Required actions:
1 – In the passage on the Turkish ceasefire in northern Syria, how wide and how long is Erdogan's proposed safe zone?
2 – Carry on the passage about the Turkish ceasefire in northern Syria from the point where it stops.

Passage given:
--- start ---
White House spokeswoman Stephanie Grisham assured reporters of Turkey’s commitment to the ceasefire even if it “takes time” to halt the fighting.

While the Turkish attacks could be heard in the early morning, the sounds of fighting had reportedly subsided by mid-morning.

“As of now, the 120-hour period is on. In this 120-hour period, the terrorist organization, the YPG, will leave the area we identified as a safe zone,” Erdogan said in a Friday statement.

Erdogan’s proposed safe zone includes a 32 km (20 mile) wide and 440 km (273 mile) long swath of land through northern Syria.

The agreement between Pence and Erdogan is meant to permit Kurdish fighters targeted by Turkey the chance to leave the Turkish zone of control after which a permanent ceasefire would be enacted and the U.S. would, in turn, end economic sanctions against Turkey.

“Our team is already working with YPG personnel in the safe zone for an orderly withdrawal outside the 20-mile mark and we’re going to go forward together to bring peace and security to this region, I’m very confident of that,” Pence said in his initial announcement of the ceasefire.
--- end ---
Data:
--- start ---
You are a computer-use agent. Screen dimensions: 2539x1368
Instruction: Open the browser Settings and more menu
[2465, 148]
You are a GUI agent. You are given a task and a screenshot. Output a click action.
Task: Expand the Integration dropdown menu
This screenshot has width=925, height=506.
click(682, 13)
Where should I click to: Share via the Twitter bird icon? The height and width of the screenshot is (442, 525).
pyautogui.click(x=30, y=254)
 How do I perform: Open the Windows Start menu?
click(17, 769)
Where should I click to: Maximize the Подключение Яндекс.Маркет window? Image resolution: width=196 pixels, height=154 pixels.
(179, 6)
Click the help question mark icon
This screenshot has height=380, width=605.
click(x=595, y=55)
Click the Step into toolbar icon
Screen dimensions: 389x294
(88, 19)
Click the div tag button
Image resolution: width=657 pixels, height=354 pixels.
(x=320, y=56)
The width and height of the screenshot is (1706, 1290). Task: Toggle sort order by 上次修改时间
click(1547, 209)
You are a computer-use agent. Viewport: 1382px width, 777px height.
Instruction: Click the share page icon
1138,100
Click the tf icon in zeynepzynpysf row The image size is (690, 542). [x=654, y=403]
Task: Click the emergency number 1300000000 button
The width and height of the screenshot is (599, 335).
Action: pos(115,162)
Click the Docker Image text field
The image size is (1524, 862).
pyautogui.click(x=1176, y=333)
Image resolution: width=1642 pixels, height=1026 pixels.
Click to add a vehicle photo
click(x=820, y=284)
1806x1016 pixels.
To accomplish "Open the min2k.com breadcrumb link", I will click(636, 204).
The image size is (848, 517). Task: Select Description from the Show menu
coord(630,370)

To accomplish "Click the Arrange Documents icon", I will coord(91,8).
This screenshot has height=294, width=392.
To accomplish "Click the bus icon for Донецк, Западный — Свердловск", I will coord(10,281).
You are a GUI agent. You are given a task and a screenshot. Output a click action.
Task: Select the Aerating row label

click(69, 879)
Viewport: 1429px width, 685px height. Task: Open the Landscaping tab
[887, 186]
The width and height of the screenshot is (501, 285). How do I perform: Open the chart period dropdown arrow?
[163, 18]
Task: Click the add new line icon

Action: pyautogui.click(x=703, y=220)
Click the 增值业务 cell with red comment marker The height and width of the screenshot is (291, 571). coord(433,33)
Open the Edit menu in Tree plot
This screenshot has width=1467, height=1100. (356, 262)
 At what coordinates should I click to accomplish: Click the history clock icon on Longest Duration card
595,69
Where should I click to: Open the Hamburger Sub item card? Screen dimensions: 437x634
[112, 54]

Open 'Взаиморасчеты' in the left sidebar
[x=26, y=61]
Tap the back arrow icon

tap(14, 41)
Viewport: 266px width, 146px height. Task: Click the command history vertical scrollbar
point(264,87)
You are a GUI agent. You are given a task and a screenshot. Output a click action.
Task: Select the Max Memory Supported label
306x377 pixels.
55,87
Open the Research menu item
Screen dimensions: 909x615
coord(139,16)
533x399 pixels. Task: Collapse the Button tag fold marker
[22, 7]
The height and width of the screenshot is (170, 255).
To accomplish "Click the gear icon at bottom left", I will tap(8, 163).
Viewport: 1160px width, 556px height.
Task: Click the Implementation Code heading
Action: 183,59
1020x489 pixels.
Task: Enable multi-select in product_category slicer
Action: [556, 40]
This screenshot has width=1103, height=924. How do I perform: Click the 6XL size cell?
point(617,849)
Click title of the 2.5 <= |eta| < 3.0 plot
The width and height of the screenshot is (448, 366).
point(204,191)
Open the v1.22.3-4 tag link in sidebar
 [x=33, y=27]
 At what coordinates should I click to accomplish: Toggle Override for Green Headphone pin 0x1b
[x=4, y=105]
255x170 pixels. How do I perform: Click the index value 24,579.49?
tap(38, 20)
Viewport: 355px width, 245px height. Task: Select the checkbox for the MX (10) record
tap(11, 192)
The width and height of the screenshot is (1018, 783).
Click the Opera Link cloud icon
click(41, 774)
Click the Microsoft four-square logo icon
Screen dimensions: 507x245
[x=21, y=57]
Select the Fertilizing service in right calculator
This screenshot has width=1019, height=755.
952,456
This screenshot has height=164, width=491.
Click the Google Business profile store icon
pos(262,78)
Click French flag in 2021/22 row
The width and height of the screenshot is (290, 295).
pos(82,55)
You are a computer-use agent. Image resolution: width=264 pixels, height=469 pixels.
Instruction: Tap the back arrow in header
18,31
--- end ---
Responses per task:
1 – 32 km (20 miles) wide and 440 km (273 miles) long.

2 –
James Jeffrey, the U.S. special envoy for Syria, separately warned that the ceasefire agreement only applied to a portion of the overall Turkish safe zone.

Kurdish officials said the agreement only applies to a 120 km (74.5 mile) stretch between two border cities – Ras al-Ayn and Tal Abyad – where the bulk of the fighting between Turkey and the Kurdish fighters has been ongoing.

Jeffrey said Turkey is also negotiating with the Damascus and Moscow governments over control of areas not covered by the agreement between Ankara and Washington.

“We have a very convoluted situation now with Russian, Syrian army, Turkish, American, SDF and some Daesh (ISIS) elements all floating around in a very wild way,” Jeffrey said.

The recent Turkish offensive has raised the prospect of captured ISIS fighters escaping from Kurdish captivity amid the potential Kurdish displacement.